§ **Directions for this task**
Set down all the lines below, each one exactly as shown.

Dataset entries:

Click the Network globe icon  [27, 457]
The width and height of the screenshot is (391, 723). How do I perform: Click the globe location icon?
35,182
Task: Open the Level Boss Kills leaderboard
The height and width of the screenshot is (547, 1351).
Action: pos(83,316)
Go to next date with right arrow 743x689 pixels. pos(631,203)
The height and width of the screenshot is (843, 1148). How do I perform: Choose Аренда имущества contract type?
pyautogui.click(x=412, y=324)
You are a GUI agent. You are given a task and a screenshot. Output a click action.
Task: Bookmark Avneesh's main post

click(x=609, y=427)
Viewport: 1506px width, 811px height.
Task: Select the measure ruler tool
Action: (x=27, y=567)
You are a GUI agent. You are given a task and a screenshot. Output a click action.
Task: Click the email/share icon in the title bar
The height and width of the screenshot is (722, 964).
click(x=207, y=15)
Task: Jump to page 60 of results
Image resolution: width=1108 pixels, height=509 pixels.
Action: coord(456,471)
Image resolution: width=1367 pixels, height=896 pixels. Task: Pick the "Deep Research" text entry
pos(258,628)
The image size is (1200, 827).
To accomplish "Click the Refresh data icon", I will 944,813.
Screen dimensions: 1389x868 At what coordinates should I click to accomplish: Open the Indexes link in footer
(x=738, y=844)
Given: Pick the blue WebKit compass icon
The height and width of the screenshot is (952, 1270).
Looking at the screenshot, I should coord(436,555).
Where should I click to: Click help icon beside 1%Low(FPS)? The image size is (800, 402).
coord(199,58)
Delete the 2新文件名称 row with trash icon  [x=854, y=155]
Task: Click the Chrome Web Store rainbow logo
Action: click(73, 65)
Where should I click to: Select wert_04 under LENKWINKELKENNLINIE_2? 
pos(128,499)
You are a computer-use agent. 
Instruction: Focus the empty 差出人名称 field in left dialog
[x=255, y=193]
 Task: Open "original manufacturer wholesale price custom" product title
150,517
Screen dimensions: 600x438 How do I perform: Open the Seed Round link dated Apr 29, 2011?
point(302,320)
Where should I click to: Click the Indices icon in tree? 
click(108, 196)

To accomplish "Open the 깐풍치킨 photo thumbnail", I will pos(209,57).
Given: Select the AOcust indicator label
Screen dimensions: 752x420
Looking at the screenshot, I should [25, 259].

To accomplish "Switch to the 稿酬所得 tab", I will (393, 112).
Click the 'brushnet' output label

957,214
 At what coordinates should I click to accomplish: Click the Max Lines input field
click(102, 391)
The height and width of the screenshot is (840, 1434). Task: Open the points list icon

§ **Result below**
Click the Network globe icon  [27, 457]
The width and height of the screenshot is (391, 723). How do I perform: Click the globe location icon?
35,182
Task: Open the Level Boss Kills leaderboard
The height and width of the screenshot is (547, 1351).
Action: pos(83,316)
Go to next date with right arrow 743x689 pixels. pos(631,203)
The height and width of the screenshot is (843, 1148). How do I perform: Choose Аренда имущества contract type?
pyautogui.click(x=412, y=324)
You are a GUI agent. You are given a task and a screenshot. Output a click action.
Task: Bookmark Avneesh's main post

click(x=609, y=427)
Viewport: 1506px width, 811px height.
Task: Select the measure ruler tool
Action: (x=27, y=567)
You are a GUI agent. You are given a task and a screenshot. Output a click action.
Task: Click the email/share icon in the title bar
The height and width of the screenshot is (722, 964).
click(x=207, y=15)
Task: Jump to page 60 of results
Image resolution: width=1108 pixels, height=509 pixels.
Action: coord(456,471)
Image resolution: width=1367 pixels, height=896 pixels. Task: Pick the "Deep Research" text entry
pos(258,628)
The image size is (1200, 827).
To accomplish "Click the Refresh data icon", I will 944,813.
Screen dimensions: 1389x868 At what coordinates should I click to accomplish: Open the Indexes link in footer
(x=738, y=844)
Given: Pick the blue WebKit compass icon
The height and width of the screenshot is (952, 1270).
Looking at the screenshot, I should coord(436,555).
Where should I click to: Click help icon beside 1%Low(FPS)? The image size is (800, 402).
coord(199,58)
Delete the 2新文件名称 row with trash icon  [x=854, y=155]
Task: Click the Chrome Web Store rainbow logo
Action: click(73, 65)
Where should I click to: Select wert_04 under LENKWINKELKENNLINIE_2? 
pos(128,499)
You are a computer-use agent. 
Instruction: Focus the empty 差出人名称 field in left dialog
[x=255, y=193]
 Task: Open "original manufacturer wholesale price custom" product title
150,517
Screen dimensions: 600x438 How do I perform: Open the Seed Round link dated Apr 29, 2011?
point(302,320)
Where should I click to: Click the Indices icon in tree? 
click(108, 196)

To accomplish "Open the 깐풍치킨 photo thumbnail", I will pos(209,57).
Given: Select the AOcust indicator label
Screen dimensions: 752x420
Looking at the screenshot, I should [25, 259].

To accomplish "Switch to the 稿酬所得 tab", I will (393, 112).
Click the 'brushnet' output label

957,214
 At what coordinates should I click to accomplish: Click the Max Lines input field
click(102, 391)
The height and width of the screenshot is (840, 1434). Task: Open the points list icon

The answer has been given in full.